═════ EXTRACTED DATA
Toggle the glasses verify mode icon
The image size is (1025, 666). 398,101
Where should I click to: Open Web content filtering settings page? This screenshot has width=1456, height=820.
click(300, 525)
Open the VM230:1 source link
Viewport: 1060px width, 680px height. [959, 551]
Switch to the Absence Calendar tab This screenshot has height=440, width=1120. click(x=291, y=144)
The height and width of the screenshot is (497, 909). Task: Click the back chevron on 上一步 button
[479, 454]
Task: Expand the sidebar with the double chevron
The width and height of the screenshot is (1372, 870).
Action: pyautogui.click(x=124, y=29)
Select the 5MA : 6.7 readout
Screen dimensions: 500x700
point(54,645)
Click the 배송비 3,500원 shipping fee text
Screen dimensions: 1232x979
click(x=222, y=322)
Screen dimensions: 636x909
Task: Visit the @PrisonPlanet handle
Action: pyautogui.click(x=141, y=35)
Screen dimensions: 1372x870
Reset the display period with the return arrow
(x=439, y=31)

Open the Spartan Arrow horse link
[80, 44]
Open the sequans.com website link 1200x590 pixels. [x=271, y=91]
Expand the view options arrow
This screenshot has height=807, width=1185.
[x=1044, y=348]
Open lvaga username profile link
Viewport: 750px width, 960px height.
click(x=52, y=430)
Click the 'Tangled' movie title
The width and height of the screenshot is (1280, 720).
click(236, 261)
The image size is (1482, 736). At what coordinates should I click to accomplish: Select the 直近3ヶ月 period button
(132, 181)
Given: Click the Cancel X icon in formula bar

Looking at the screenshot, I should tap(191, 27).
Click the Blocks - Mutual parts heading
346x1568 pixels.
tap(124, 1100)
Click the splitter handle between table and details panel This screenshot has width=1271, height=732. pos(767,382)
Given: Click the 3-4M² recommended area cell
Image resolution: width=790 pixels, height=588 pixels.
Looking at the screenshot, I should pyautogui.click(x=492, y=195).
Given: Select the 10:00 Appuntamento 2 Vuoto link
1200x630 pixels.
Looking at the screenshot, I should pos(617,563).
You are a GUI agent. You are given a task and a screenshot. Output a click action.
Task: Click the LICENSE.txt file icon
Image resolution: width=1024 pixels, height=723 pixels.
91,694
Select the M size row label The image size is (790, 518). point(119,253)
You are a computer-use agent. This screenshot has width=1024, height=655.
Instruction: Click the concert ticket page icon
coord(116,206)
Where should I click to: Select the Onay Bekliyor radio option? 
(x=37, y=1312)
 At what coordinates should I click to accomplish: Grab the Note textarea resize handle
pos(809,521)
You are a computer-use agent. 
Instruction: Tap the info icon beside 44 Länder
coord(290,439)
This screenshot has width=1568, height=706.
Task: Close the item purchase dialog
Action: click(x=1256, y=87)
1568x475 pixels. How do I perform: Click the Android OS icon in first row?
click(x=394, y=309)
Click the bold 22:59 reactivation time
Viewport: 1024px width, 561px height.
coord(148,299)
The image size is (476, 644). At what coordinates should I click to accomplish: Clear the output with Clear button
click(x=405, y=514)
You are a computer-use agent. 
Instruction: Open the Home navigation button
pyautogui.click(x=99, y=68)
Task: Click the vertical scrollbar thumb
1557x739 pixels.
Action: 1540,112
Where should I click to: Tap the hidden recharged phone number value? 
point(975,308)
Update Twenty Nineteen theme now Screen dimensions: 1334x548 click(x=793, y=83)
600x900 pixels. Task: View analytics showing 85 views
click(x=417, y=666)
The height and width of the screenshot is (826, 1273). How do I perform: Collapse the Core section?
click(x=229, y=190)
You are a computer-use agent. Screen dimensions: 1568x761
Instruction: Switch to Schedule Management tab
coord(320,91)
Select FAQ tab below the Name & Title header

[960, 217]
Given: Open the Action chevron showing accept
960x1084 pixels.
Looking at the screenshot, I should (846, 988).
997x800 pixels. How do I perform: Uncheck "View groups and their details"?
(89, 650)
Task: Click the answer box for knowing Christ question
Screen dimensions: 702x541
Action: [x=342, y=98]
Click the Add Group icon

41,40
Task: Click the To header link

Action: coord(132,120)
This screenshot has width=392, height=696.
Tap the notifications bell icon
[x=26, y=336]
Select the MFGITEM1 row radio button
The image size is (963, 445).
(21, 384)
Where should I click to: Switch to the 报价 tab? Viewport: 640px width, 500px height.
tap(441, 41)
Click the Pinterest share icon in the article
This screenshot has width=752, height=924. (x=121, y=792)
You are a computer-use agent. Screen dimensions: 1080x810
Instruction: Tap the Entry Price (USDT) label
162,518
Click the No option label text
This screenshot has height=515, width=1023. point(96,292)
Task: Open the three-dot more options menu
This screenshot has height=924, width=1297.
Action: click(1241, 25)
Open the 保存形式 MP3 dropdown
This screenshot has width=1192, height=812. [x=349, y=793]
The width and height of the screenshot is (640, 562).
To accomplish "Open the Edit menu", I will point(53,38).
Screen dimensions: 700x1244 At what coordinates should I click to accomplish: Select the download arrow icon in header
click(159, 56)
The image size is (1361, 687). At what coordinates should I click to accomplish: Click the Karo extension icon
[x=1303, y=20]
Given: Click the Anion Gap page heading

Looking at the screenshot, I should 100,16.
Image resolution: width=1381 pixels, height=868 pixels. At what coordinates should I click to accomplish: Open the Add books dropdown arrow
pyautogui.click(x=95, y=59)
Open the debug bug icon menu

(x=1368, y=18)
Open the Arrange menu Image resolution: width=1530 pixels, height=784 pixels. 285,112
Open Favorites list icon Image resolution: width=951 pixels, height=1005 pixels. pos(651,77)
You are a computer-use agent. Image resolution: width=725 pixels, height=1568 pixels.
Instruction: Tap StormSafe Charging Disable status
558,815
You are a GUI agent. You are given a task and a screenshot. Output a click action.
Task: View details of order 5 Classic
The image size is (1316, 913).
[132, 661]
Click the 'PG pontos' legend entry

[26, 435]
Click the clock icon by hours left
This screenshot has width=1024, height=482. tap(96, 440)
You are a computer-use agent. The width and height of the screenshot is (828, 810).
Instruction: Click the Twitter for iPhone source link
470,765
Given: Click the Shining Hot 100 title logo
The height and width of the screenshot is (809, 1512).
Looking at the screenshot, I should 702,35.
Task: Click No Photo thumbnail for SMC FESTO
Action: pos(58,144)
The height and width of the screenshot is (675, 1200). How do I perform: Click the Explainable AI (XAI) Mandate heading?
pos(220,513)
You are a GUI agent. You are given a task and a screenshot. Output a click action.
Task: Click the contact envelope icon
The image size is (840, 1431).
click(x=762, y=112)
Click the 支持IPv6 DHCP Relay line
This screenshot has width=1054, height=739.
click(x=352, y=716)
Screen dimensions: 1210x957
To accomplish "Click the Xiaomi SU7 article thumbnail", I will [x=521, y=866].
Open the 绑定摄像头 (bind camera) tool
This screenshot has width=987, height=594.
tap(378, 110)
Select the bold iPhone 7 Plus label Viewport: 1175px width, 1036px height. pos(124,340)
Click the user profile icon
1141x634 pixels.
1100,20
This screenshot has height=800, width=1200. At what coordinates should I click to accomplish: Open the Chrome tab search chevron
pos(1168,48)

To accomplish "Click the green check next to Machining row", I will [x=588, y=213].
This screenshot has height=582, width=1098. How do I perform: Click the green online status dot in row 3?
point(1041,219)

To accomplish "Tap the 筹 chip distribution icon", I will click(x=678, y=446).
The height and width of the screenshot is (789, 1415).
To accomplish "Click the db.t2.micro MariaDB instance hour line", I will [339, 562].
══════════
**WORK ITEM:**
Repeat, exactly as they stand above, the lines from the line with "The width and height of the screenshot is (1372, 870)." to the line with "Open lvaga username profile link", both lines included.

**TASK ANSWER:**
The width and height of the screenshot is (1372, 870).
Action: pyautogui.click(x=124, y=29)
Select the 5MA : 6.7 readout
Screen dimensions: 500x700
point(54,645)
Click the 배송비 3,500원 shipping fee text
Screen dimensions: 1232x979
click(x=222, y=322)
Screen dimensions: 636x909
Task: Visit the @PrisonPlanet handle
Action: pyautogui.click(x=141, y=35)
Screen dimensions: 1372x870
Reset the display period with the return arrow
(x=439, y=31)

Open the Spartan Arrow horse link
[80, 44]
Open the sequans.com website link 1200x590 pixels. [x=271, y=91]
Expand the view options arrow
This screenshot has height=807, width=1185.
[x=1044, y=348]
Open lvaga username profile link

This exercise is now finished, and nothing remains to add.